To directly test the hypothesis that hepatic steatosis leads to insulin resistance, we studied transgenic mice that overexpress human DGAT enzymes, which catalyze the final step of triacylglycerol (TG) biosynthesis (Buhman et al., 2001), in the liver. We focused on mice overexpressing DGAT2 (Liv-DGAT2 mice), the more potent (Stone et al., 2004) and specific (Yen et al., 2005) DGAT for increasing TG synthesis. We analyzed the phenotype of Liv-DGAT2 mice, focusing on hepatic lipid accumulation and the effects of steatosis on hepatic insulin signaling and whole-body glucose metabolism. To further test the hypothesis, we also analyzed glucose metabolism in a line of Liv-DGAT2 mice with higher expression levels and in transgenic mice that overexpress DGAT1 in the liver.
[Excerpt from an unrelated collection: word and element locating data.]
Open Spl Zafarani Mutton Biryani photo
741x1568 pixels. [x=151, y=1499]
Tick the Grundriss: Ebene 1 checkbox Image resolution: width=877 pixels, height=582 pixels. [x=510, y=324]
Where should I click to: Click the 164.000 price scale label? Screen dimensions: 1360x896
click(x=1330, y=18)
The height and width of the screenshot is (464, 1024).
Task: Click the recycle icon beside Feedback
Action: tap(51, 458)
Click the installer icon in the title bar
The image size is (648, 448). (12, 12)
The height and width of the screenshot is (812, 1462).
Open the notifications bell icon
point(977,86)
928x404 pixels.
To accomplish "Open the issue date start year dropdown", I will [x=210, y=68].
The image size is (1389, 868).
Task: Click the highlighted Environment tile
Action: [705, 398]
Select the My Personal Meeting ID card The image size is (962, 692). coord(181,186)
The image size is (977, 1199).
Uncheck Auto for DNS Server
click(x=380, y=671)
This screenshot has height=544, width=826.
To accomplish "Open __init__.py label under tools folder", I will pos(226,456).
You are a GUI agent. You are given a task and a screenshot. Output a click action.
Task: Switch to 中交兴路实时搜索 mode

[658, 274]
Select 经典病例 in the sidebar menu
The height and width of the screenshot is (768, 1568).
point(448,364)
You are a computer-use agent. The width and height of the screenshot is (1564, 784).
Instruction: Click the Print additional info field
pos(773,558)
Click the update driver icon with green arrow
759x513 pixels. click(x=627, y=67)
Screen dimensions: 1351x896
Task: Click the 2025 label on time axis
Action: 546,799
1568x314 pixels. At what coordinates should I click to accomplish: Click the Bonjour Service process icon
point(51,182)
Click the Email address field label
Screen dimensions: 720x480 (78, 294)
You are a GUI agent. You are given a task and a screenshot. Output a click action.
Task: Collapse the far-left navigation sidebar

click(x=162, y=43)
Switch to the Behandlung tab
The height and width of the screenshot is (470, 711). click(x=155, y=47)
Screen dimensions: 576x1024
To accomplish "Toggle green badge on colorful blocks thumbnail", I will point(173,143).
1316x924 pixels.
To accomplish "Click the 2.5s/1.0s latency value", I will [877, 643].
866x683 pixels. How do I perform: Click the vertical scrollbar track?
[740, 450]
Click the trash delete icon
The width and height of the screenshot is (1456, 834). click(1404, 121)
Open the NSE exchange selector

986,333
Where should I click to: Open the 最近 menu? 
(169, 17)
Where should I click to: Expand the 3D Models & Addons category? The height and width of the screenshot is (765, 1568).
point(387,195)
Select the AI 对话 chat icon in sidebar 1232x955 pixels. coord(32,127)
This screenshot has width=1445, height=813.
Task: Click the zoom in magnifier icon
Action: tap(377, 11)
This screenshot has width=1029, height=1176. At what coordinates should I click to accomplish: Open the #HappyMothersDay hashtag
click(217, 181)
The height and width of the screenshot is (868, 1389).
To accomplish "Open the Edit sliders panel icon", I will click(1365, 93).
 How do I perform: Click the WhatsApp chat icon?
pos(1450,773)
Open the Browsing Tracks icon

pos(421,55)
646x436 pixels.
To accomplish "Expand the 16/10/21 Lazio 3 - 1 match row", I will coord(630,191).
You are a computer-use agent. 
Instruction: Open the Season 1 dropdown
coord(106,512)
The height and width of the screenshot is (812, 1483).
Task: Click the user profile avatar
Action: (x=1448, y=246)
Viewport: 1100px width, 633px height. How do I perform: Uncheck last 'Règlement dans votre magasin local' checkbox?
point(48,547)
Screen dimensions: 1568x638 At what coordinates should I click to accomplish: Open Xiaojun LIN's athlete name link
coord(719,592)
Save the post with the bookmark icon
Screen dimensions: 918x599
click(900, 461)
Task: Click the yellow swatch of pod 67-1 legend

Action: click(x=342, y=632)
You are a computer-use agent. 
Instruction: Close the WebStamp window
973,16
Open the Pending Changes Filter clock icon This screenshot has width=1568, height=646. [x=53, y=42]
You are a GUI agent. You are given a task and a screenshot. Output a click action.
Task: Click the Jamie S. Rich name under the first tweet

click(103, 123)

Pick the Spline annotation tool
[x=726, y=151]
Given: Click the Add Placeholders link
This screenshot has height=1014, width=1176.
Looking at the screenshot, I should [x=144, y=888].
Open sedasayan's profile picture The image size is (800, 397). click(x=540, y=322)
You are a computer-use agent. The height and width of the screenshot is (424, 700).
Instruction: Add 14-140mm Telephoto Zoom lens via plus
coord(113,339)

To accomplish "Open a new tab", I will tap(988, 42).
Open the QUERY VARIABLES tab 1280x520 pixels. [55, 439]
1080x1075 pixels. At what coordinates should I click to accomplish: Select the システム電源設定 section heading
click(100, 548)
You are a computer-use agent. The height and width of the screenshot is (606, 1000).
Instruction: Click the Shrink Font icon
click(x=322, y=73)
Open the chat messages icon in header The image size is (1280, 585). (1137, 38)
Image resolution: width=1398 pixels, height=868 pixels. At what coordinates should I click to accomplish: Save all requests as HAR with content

Discussion The goal of this study was to test the hypothesis that primary hepatic steatosis causes insulin resistance. We found that hepatic steatosis induced by overexpressing DGAT2 in the livers of transgenic mice did not cause insulin resistance. Similarly, hepatic steatosis induced by overexpressing DGAT1 in the livers of transgenic mice did not impair glucose or insulin tolerance. Thus, although hepatic steatosis is strongly associated with insulin resistance, hepatic lipid accumulation mediated by DGAT overexpression is insufficient to cause insulin resistance. Our aim was to generate a primary increase in the TG content of the liver by DGAT overexpression. This was accomplished in the Liv-DGAT2-low mice, which exhibited a 2-fold increase in DGAT2 mRNA levels and a 5-fold increase in liver TG content, a degree of steatosis that is physiologically relevant. Interestingly, DGAT2 overexpression also increased the content of DG, ceramides, and several species of long-chain fatty acyl-CoAs, all of which are lipid metabolites that have been implicated in insulin resistance (Kim et al., 2001, Neschen et al., 2005, Schaffer, 2003, Unger, 2002). It is unclear how DGAT overexpression increased the levels of these lipids. It may be that the livers were simply more fat-laden due to the accumulation of TG and its subsequent flux into degradation pathways. Another possibility is that DGAT overexpression upregulated de novo lipid synthesis in general, as suggested by the increases in the mRNAs of SREBP-1c and its target genes. How DGAT overexpression might induce de novo lipid synthesis is unclear, although it could reflect a homeostatic response to increased partitioning of fatty acids into TG.